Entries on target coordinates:
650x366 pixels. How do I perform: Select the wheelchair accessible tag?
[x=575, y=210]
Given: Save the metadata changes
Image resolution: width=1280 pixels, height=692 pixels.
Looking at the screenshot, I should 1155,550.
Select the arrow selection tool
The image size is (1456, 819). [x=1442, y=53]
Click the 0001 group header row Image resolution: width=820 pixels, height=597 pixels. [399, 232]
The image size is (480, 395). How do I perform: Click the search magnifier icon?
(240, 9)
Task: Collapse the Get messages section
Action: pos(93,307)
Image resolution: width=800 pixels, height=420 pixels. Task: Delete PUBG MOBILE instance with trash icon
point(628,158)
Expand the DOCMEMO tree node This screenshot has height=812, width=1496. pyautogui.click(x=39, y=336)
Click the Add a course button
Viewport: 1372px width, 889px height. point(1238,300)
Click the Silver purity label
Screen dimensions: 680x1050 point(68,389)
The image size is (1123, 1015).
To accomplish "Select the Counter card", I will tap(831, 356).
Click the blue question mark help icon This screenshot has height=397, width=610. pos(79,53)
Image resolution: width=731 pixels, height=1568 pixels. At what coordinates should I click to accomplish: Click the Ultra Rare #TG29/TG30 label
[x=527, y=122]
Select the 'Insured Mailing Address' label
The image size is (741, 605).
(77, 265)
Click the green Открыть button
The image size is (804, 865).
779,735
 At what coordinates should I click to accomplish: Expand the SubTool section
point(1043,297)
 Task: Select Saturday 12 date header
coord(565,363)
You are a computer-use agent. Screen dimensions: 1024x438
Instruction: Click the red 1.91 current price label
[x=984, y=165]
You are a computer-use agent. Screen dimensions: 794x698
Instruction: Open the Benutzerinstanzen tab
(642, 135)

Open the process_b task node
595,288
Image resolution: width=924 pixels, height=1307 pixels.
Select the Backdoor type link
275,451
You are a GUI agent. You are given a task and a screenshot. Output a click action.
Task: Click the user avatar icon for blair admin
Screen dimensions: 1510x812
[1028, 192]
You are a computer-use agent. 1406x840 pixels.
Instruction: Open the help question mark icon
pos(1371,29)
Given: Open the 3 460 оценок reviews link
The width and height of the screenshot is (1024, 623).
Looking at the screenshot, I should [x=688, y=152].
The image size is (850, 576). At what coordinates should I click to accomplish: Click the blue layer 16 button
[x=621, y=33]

WHAT IS REQUIRED. Please reproduce all of the material above word for word, keeping every line intact.

EXERCISE SOLUTION.
650x366 pixels. How do I perform: Select the wheelchair accessible tag?
[x=575, y=210]
Given: Save the metadata changes
Image resolution: width=1280 pixels, height=692 pixels.
Looking at the screenshot, I should 1155,550.
Select the arrow selection tool
The image size is (1456, 819). [x=1442, y=53]
Click the 0001 group header row Image resolution: width=820 pixels, height=597 pixels. [399, 232]
The image size is (480, 395). How do I perform: Click the search magnifier icon?
(240, 9)
Task: Collapse the Get messages section
Action: pos(93,307)
Image resolution: width=800 pixels, height=420 pixels. Task: Delete PUBG MOBILE instance with trash icon
point(628,158)
Expand the DOCMEMO tree node This screenshot has height=812, width=1496. pyautogui.click(x=39, y=336)
Click the Add a course button
Viewport: 1372px width, 889px height. point(1238,300)
Click the Silver purity label
Screen dimensions: 680x1050 point(68,389)
The image size is (1123, 1015).
To accomplish "Select the Counter card", I will tap(831, 356).
Click the blue question mark help icon This screenshot has height=397, width=610. pos(79,53)
Image resolution: width=731 pixels, height=1568 pixels. At what coordinates should I click to accomplish: Click the Ultra Rare #TG29/TG30 label
[x=527, y=122]
Select the 'Insured Mailing Address' label
The image size is (741, 605).
(77, 265)
Click the green Открыть button
The image size is (804, 865).
779,735
 At what coordinates should I click to accomplish: Expand the SubTool section
point(1043,297)
 Task: Select Saturday 12 date header
coord(565,363)
You are a computer-use agent. Screen dimensions: 1024x438
Instruction: Click the red 1.91 current price label
[x=984, y=165]
You are a computer-use agent. Screen dimensions: 794x698
Instruction: Open the Benutzerinstanzen tab
(642, 135)

Open the process_b task node
595,288
Image resolution: width=924 pixels, height=1307 pixels.
Select the Backdoor type link
275,451
You are a GUI agent. You are given a task and a screenshot. Output a click action.
Task: Click the user avatar icon for blair admin
Screen dimensions: 1510x812
[1028, 192]
You are a computer-use agent. 1406x840 pixels.
Instruction: Open the help question mark icon
pos(1371,29)
Given: Open the 3 460 оценок reviews link
The width and height of the screenshot is (1024, 623).
Looking at the screenshot, I should [x=688, y=152].
The image size is (850, 576). At what coordinates should I click to accomplish: Click the blue layer 16 button
[x=621, y=33]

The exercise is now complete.